MATHEMATICAL ANALYSIS (COMPLEMENTS) AND STATISTICS
Stampa
Enrollment year
2015/2016
Academic year
2015/2016
Regulations
DM270
Academic discipline
Department
DEPARTMENT OF ELECTRICAL,COMPUTER AND BIOMEDICAL ENGINEERING
Course
INDUSTRIAL ENGINEERING
Curriculum
PERCORSO COMUNE
Year of study
Period
2nd semester (29/02/2016 - 10/06/2016)
ECTS
9
Lesson hours
82 lesson hours
Language
ITALIAN
Activity type
WRITTEN AND ORAL TEST
Teacher
SEGATTI ANTONIO GIOVANNI (titolare) - 6 ECTS
RIGO PIETRO - 3 ECTS
Prerequisites
Analisi Matematica I, Geometria e Algebra.
Learning outcomes
This is a second course in calculus and a first course in mathematical probability with an introduction to statistical inference. It includes series, vector analysis, multiple integrals, line and surface integrals, the integral theorems of vector calculus; moreover, the calculus of probability, combinatorial analysis, independence, conditional probability, Bayes' theorem, random variables, expectation, variance, distribution functions, law of large numbers and central limit theorem; interval estimation.
Course contents
Mathematical Analysis

Series; absolute and simple convergence; series with positive terms; special series. Convergence results. Power series; derivation and integration. Taylor expansion.
Calculus for functions of several variables. Limits, continuity, partial derivatives, gradient, differentiability, Hessian; stationary points and their classification. Taylor's formula. Calculus for vector functions; Jacobian.
Multiple integrals. Two dimensional integrals; change of coordinates, polar coordinates, techniques of integration. Three dimensional integrals: spherical or cylindrical coordinates; evaluating the integral by the slice method or the line method.
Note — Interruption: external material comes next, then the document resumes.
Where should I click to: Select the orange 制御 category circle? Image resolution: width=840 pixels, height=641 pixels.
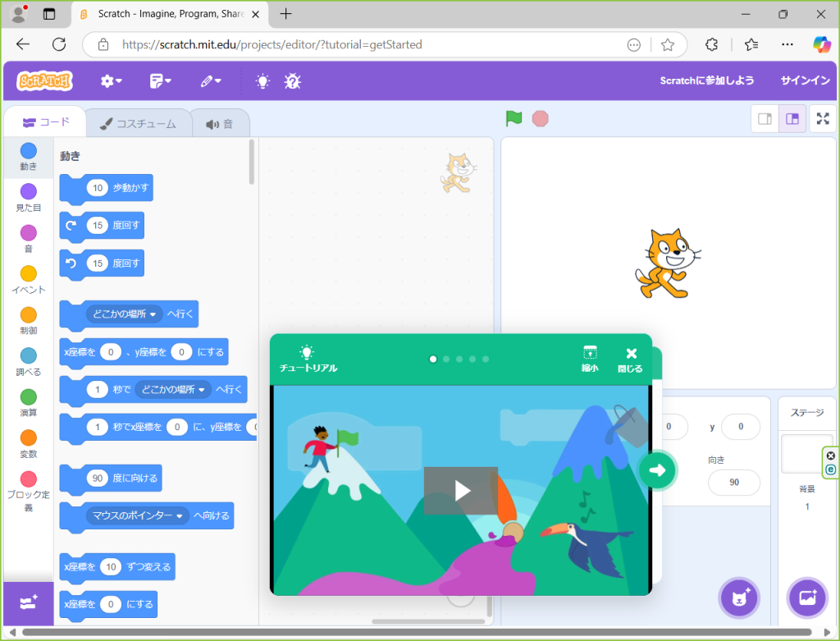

Line and surface integrals. Parametric equations of a line; tangent line; arc lenght. Parametric equations of a surface; tangent plane; surface area; surface of revolution. Line integrals of scalar fields and of vector fields. Conservative vector fields. The differential operators curl and div. Surface integrals. Green's theorem; Stokes' theorem; divergence theorem.

Statistics

Definition of probability. Conditional probability; Bayes' theorem. Independence. Mathematical expectation, variance. Random variables; discrete and continuous. Chebyshev inequality. Law of large numbers. Central limit theorem. Student's t-distribution and chi-square distribution.
Inferential statistics; confidence intervals for the mean value and the variance. Linear regression.
Teaching methods
Lectures (hours/year in lecture theatre): 35
Practical class (hours/year in lecture theatre): 65
Practicals / Workshops (hours/year in lecture theatre): 0
Reccomended or required readings
M. Bramanti, C. D. Pagani, S. Salsa. Analisi Matematica 2. Zanichelli, 2009.
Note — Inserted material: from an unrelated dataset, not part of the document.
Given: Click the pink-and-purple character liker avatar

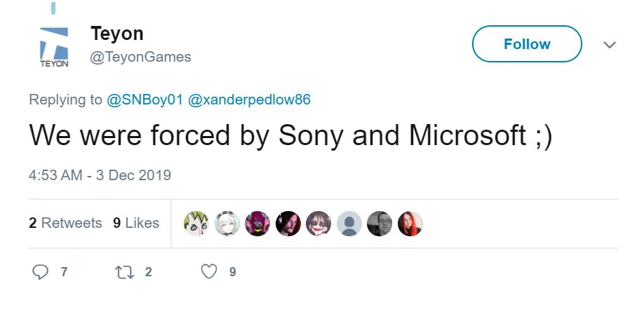Looking at the screenshot, I should coord(257,224).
P. Baldi. Introduzione alla probabilità con elementi di statistica. McGraw-Hill.
Assessment methods
The exam consists of two parts: written and oral. Admission to the oral exam only if the result of written exam is not less than 16/30. Both exams must be completed in the same session. The written test takes places on the day of the beginning of the exam session; the oral exam will start few days later.
Further information
The exam consists of two parts: written and oral. Admission to the oral exam only if the result of written exam is not less than 16/30. Both exams must be completed in the same session. The written test takes places on the day of the beginning of the exam session; the oral exam will start few days later.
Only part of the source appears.